* Given entries:
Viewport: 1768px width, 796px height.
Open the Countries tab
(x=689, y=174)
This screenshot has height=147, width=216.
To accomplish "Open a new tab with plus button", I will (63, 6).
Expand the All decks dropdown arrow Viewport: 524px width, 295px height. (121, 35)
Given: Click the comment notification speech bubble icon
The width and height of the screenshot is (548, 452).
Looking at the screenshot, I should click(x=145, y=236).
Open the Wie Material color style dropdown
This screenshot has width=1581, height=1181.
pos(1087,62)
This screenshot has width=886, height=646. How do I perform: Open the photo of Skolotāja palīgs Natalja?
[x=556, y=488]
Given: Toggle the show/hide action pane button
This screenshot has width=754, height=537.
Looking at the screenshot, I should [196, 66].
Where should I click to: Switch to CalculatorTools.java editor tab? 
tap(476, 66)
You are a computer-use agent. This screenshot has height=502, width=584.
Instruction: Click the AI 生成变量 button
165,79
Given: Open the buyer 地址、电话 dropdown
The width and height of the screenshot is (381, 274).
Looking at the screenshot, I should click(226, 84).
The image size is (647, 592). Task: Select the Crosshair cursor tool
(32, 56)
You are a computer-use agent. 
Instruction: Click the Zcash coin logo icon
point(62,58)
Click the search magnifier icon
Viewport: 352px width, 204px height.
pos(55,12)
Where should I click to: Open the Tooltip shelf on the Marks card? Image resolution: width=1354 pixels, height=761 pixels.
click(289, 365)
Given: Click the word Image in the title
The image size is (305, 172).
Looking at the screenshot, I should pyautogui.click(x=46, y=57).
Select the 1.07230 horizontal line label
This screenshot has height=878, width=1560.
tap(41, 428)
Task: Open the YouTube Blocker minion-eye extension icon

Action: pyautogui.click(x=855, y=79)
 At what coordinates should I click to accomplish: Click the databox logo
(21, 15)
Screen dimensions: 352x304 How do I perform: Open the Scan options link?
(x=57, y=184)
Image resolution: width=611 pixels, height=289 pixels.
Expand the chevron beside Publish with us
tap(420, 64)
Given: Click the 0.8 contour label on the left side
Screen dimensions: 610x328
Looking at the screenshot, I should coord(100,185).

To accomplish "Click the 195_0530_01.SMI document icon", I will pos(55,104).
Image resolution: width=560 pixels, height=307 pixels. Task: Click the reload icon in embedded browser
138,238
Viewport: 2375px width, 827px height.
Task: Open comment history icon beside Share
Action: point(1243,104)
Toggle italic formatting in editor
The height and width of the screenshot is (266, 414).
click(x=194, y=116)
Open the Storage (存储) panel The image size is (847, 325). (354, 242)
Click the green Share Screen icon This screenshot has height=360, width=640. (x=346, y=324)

* Directive: Retype all of the data above line for line, with no changes.

* Task response:
Viewport: 1768px width, 796px height.
Open the Countries tab
(x=689, y=174)
This screenshot has height=147, width=216.
To accomplish "Open a new tab with plus button", I will (63, 6).
Expand the All decks dropdown arrow Viewport: 524px width, 295px height. (121, 35)
Given: Click the comment notification speech bubble icon
The width and height of the screenshot is (548, 452).
Looking at the screenshot, I should click(x=145, y=236).
Open the Wie Material color style dropdown
This screenshot has width=1581, height=1181.
pos(1087,62)
This screenshot has width=886, height=646. How do I perform: Open the photo of Skolotāja palīgs Natalja?
[x=556, y=488]
Given: Toggle the show/hide action pane button
This screenshot has width=754, height=537.
Looking at the screenshot, I should [196, 66].
Where should I click to: Switch to CalculatorTools.java editor tab? 
tap(476, 66)
You are a computer-use agent. This screenshot has height=502, width=584.
Instruction: Click the AI 生成变量 button
165,79
Given: Open the buyer 地址、电话 dropdown
The width and height of the screenshot is (381, 274).
Looking at the screenshot, I should click(226, 84).
The image size is (647, 592). Task: Select the Crosshair cursor tool
(32, 56)
You are a computer-use agent. 
Instruction: Click the Zcash coin logo icon
point(62,58)
Click the search magnifier icon
Viewport: 352px width, 204px height.
pos(55,12)
Where should I click to: Open the Tooltip shelf on the Marks card? Image resolution: width=1354 pixels, height=761 pixels.
click(289, 365)
Given: Click the word Image in the title
The image size is (305, 172).
Looking at the screenshot, I should pyautogui.click(x=46, y=57).
Select the 1.07230 horizontal line label
This screenshot has height=878, width=1560.
tap(41, 428)
Task: Open the YouTube Blocker minion-eye extension icon

Action: pyautogui.click(x=855, y=79)
 At what coordinates should I click to accomplish: Click the databox logo
(21, 15)
Screen dimensions: 352x304 How do I perform: Open the Scan options link?
(x=57, y=184)
Image resolution: width=611 pixels, height=289 pixels.
Expand the chevron beside Publish with us
tap(420, 64)
Given: Click the 0.8 contour label on the left side
Screen dimensions: 610x328
Looking at the screenshot, I should coord(100,185).

To accomplish "Click the 195_0530_01.SMI document icon", I will pos(55,104).
Image resolution: width=560 pixels, height=307 pixels. Task: Click the reload icon in embedded browser
138,238
Viewport: 2375px width, 827px height.
Task: Open comment history icon beside Share
Action: point(1243,104)
Toggle italic formatting in editor
The height and width of the screenshot is (266, 414).
click(x=194, y=116)
Open the Storage (存储) panel The image size is (847, 325). (354, 242)
Click the green Share Screen icon This screenshot has height=360, width=640. (x=346, y=324)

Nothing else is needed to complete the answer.